▶ _Work order_:
With nothing added or dropped, output every record below exactly.

Dataset records:
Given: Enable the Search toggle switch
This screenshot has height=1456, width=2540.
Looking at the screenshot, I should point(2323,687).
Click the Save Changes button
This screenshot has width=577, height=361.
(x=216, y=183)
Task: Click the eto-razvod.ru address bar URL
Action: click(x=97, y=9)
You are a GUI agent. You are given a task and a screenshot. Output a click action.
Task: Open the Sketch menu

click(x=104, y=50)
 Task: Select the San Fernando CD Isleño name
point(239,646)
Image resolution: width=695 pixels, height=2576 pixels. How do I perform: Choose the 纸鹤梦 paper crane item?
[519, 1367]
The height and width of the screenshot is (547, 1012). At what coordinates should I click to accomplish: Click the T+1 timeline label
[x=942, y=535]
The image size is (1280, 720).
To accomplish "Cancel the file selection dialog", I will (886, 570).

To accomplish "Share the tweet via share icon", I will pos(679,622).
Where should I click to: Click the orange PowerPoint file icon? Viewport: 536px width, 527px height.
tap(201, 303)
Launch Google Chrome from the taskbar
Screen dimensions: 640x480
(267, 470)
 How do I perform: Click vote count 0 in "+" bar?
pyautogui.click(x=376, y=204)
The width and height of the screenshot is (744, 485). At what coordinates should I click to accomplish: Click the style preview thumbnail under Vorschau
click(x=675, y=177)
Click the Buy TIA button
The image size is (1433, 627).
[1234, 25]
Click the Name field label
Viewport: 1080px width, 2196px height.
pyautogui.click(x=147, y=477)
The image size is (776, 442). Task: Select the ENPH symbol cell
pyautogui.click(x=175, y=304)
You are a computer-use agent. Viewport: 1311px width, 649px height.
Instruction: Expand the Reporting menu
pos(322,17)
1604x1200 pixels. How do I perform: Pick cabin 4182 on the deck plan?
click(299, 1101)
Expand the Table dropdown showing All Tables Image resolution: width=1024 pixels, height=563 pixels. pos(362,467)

▶ _Task solution_:
Given: Enable the Search toggle switch
This screenshot has height=1456, width=2540.
Looking at the screenshot, I should point(2323,687).
Click the Save Changes button
This screenshot has width=577, height=361.
(x=216, y=183)
Task: Click the eto-razvod.ru address bar URL
Action: click(x=97, y=9)
You are a GUI agent. You are given a task and a screenshot. Output a click action.
Task: Open the Sketch menu

click(x=104, y=50)
 Task: Select the San Fernando CD Isleño name
point(239,646)
Image resolution: width=695 pixels, height=2576 pixels. How do I perform: Choose the 纸鹤梦 paper crane item?
[519, 1367]
The height and width of the screenshot is (547, 1012). At what coordinates should I click to accomplish: Click the T+1 timeline label
[x=942, y=535]
The image size is (1280, 720).
To accomplish "Cancel the file selection dialog", I will (886, 570).

To accomplish "Share the tweet via share icon", I will pos(679,622).
Where should I click to: Click the orange PowerPoint file icon? Viewport: 536px width, 527px height.
tap(201, 303)
Launch Google Chrome from the taskbar
Screen dimensions: 640x480
(267, 470)
 How do I perform: Click vote count 0 in "+" bar?
pyautogui.click(x=376, y=204)
The width and height of the screenshot is (744, 485). At what coordinates should I click to accomplish: Click the style preview thumbnail under Vorschau
click(x=675, y=177)
Click the Buy TIA button
The image size is (1433, 627).
[1234, 25]
Click the Name field label
Viewport: 1080px width, 2196px height.
pyautogui.click(x=147, y=477)
The image size is (776, 442). Task: Select the ENPH symbol cell
pyautogui.click(x=175, y=304)
You are a computer-use agent. Viewport: 1311px width, 649px height.
Instruction: Expand the Reporting menu
pos(322,17)
1604x1200 pixels. How do I perform: Pick cabin 4182 on the deck plan?
click(299, 1101)
Expand the Table dropdown showing All Tables Image resolution: width=1024 pixels, height=563 pixels. pos(362,467)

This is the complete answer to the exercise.